Multiple Cores

Mar 13, 2009 at 5:25 PM
Hello,

I have written a small application that uses DotNetZip for zipping files. The program runs on a computer with 2-Core CPU. According to task manager during zipping CPU usage is 50% Does it mean that the library uses only one core? Is it possible for the library to use both cores?

Thanks.
Coordinator
Mar 13, 2009 at 5:44 PM
Yes, that is exactly what you are seeing.  There's an open work item to modify the library so that it exploits multiple cores and multiple processors.  http://dotnetzip.codeplex.com/WorkItem/View.aspx?WorkItemId=5183 
And also, there is ongoing work to improve the performance of the compressor.  
Mar 14, 2009 at 2:11 PM
What about using AForge.Net for parallel computations? It work on .Net framwork 2.0 I think it would be quite useful for users if the library uses multiple cores as nowadays most of the computers have multicore CPU
Coordinator
Mar 22, 2009 at 6:10 AM
Thanks for the suggestion, I will check it out.
In the meantime, I updated the workitem having to do with multi-core/multi-cpu optimization.  http://dotnetzip.codeplex.com/WorkItem/View.aspx?WorkItemId=5183 
The short story is that I am doing some R&D work for parallelizing the deflation.  On my dual-core 1p machine I was about to reduce the compression time to roughly 55-58% of the time required in the single-threaded approach used in v1.7 od DotNetZip.
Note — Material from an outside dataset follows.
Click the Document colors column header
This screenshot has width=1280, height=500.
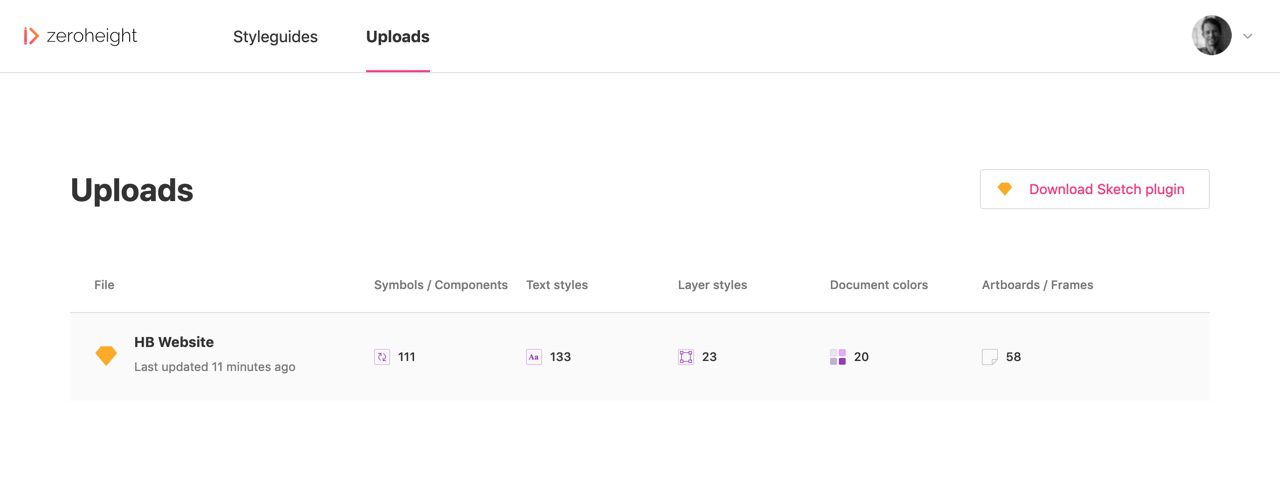[x=879, y=285]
This is a pretty good jump in performance.  It would mean little to no change in the API of DotNetZip. 
Jun 7, 2010 at 2:05 PM
Edited Jun 7, 2010 at 2:14 PM
Cheeso, I do love this library! It took very little time to get a utility up and running. By the way, is the DLL threadsafe? If I call t a dozen times from my own threads will it work correctly? I assume so. While I appreciate the use of multiple threads, it actually becomes a problem when used on servers. I am currently using it on a SQL Server machine with quad cores, and it maxes out all four cores. Obviously this is ... an issue. I am about to upgrade this server to one of those 8 or 12 core AMD procs and I truly do NOT want DotNetZip grabbing all 12 cores for compression. If you think about it, moving from 2 to 3 cores gives you a 50% speed bump (all else equal). Moving from 7 to 8 cores gives you only a 12% speed bump. Much less noticible or useful My suggestion would be to give us a property to set the max threads. Then I could decide how many cores I want used for the zip operation. By the way, I spent the weekend zipping up 200 gigs of stuff using the utility we wrote (using DotNetZip) and for my stuff got about an 80% compression. LOTS of room saved. Further we integrated DotNetZip into a process I run that exports huge SQL Server tables to CSV and imports back in the processed CSVs. These table processes leave behind gigabytes of text files that I need to archive (can't just delete) and now I am getting about 80% compression on those as well. Again though, Kudos on what you have done! Really cool!
Coordinator
Jun 14, 2010 at 10:25 PM

yes, the library is thread safe, but the ZipFile class is not threadsafe.

Each instance of the ZipFile class should be used by only one thread.

To limit the parallel compressing - consider setting ZipFile.ParallelDeflateThreshold to -1.  Check the documentation on that property for more info.

I agree though - it would be nice to have an upper limit.